There’s probably a dozen. It’s very important I don’t do that. It’s very important that we start creating new content again. We can only build on nostalgia so much before we have nothing left to build on. Before we’re rebooting Spider-Man—again. It’s dangerous to the culture, and it’s boring to me. I squeezed in between my Avengers movies a 400-year-old play. So I really need to create some new worlds.

So if Disney said, “Here’s the Boba Fett movie,” you’d say no?
I can’t say for sure, because that’s a tasty morsel. But right now my heart doesn’t go that way.

Does that mean fans should give up on wanting to reboot Firefly?
I came out publicly when the Veronica Mars Kickstarter thing happened to relay that because, right now, it can’t be done. Everybody’s working—thank God. I have often said I would love to get the crew back together. There’s another side of that. There’s the Monkey’s Paw fear of even if it’s just as good, it won’t be as good, because it will be just as good, and it’s already been new, so you won’t have that. Now everybody is like, “Are you going to remake Buffy? Are you going to Kickstarter?” My blanket answer is “No.” It’s not a question I’m interested in hearing again, which is why I quit my other job—Twitter.

You’ve quit?
I joined six months ago to specifically try to drive business to Much Ado because I figured Much Ado needs all the help it can get. The moment I joined, oh my God, what a responsibility, this is enormous work—very fun, but it really started to take up a huge amount of my head space. I’m making a movie, I got a responsibility, this job doesn’t pay very well. It’s a fascinating medium, it’s a fascinating social phenomenon. People are like, “It’s like a drug.” Yeah, and it’s like a job. It’s just another art form. Until I have a script I truly believe in or a tweet that’s really remarkable, I can just walk away and get back to the storytelling I need to do.

Speaking of exactly that, you once tweeted: “Everything is a drug. Family, art, causes, new shoes… We’re all just tweaking our chem to avoid the void.” That’s profound and depressing.
If you look at the Twitter feed like you look at my work, it’s all me trying to work out my problems—and some puns. And with that one I didn’t even feel like being funny. I remember that one particularly. It was one of those obvious revelations, but I was really feeling it. Everything we do really is just a little marker on the long road to death.
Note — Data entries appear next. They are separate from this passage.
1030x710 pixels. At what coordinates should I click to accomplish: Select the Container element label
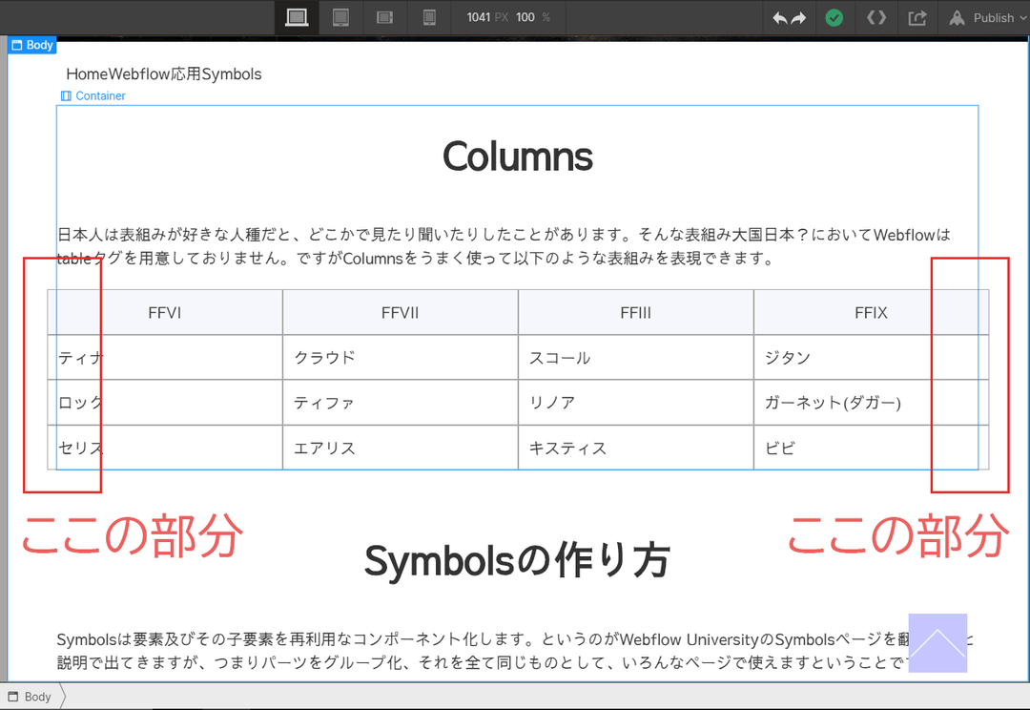[x=93, y=95]
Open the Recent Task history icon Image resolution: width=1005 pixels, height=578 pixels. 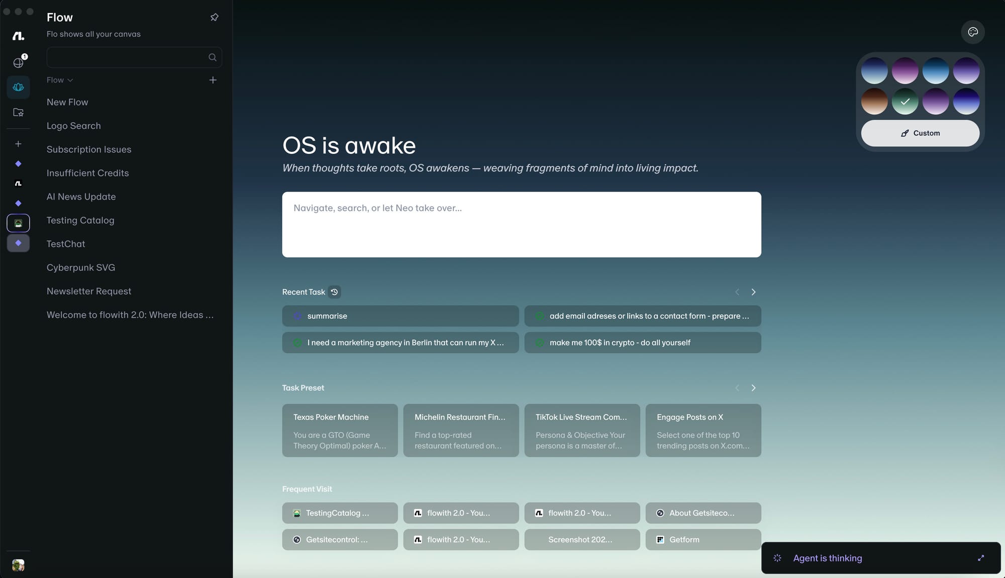(x=334, y=292)
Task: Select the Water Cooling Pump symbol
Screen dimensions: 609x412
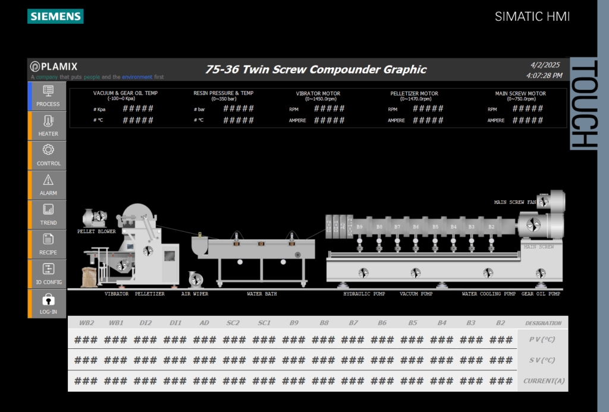Action: point(488,273)
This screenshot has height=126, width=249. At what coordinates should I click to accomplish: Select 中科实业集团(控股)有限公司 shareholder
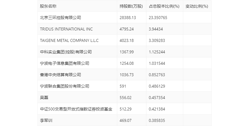click(66, 52)
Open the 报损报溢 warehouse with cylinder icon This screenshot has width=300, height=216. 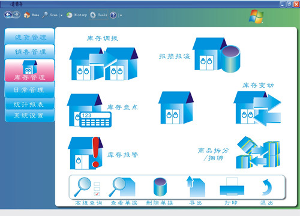[x=216, y=55]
And sometimes that’s overwhelmingly depressing to me, and sometimes it makes me feel kinship and forgiveness. We’ve all got the same ending to the story. The way we make that story more elaborate, I got to respect.
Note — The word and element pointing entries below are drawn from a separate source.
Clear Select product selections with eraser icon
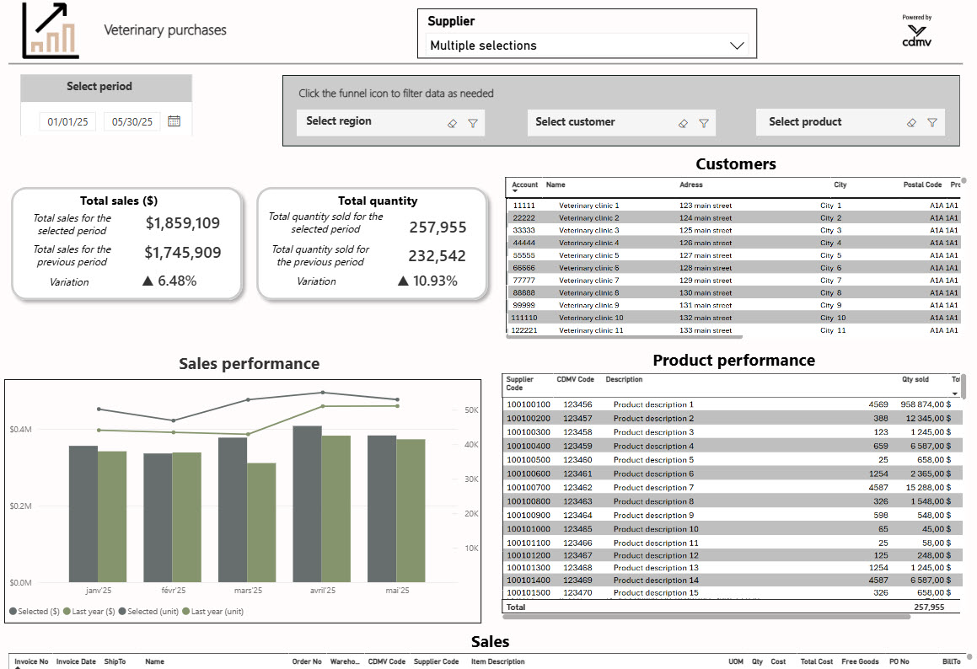 pyautogui.click(x=911, y=122)
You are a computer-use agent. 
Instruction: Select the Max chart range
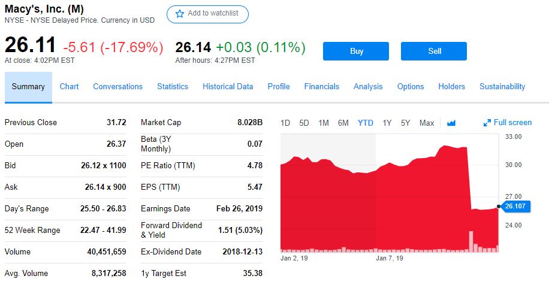(427, 123)
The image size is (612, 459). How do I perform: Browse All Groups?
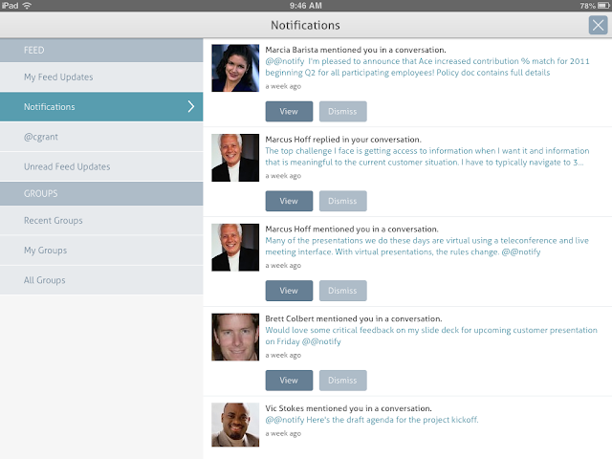(x=101, y=280)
Fringe showrunner J.H. Wyman recently gave his take on the future: “I believe in hope, and I believe that we are good. And I believe that we are smart, and I believe that we are going to stop anything terrible from happening.” And I found that interesting because you once said the opposite: “I think the world is largely awful and getting worse, and eventually the human race will die out. And it’ll be our own fault.”
I think that’s absolutely the case. I think we’re actually becoming stupider and more petty. I think we have one shot—and that’s education, and that’s being defunded along with all the social services. What’s going on in this country, and many countries, is beyond depressing. It’s terrifying. Sometimes I have to remember who I’m talking to. I’ll say something about climate change, how terrible things are, and meaningless, and the world is headed toward destruction and war and apocalypse. And at one point my daughter goes, “Hey! I’m 8!” She doesn’t want to hear that stuff. But I can’t believe anybody thinks we’re actually going to make it before we destroy the planet. I honestly think it’s inevitable. I have no hope.

That’s surprising, because your work isn’t bleak. Bad things happen, there’s pathos, favorite characters die. But it’s not like the fifth act of Hamlet.
No. My stories do have hope because that is one of the things that is part of the solution—if there can be one. We use stories to connect, to care about people, to care about a situation. To turn the mundane heroic, to make people really think about who they are. They’re useful. And they’re also useful to me. Because if I wrote what I really think, I would be so sad all the time. We create to fill a gap—not just to avoid the idea of dying, it’s to fill some particular gap in ourselves. So yeah, I write things where people will lay down their lives for each other. And on a personal level, I know many wonderful people who are spending their lives trying to help others, or who are just decent and kind. I have friends who are extraordinary, I love my family. But on a macro level, I don’t see that in the world. So I have a need to create it. Hopefully, that need gets translated into somebody relating to it and feeling hope. Because if we take that away, then I’m definitely right. I want to be wrong, more than anything. I hate to say it, it’s that line from The Lord of the Rings—“I give hope to men; I keep none for myself.” They say it in Elvish, so it sounds super cool.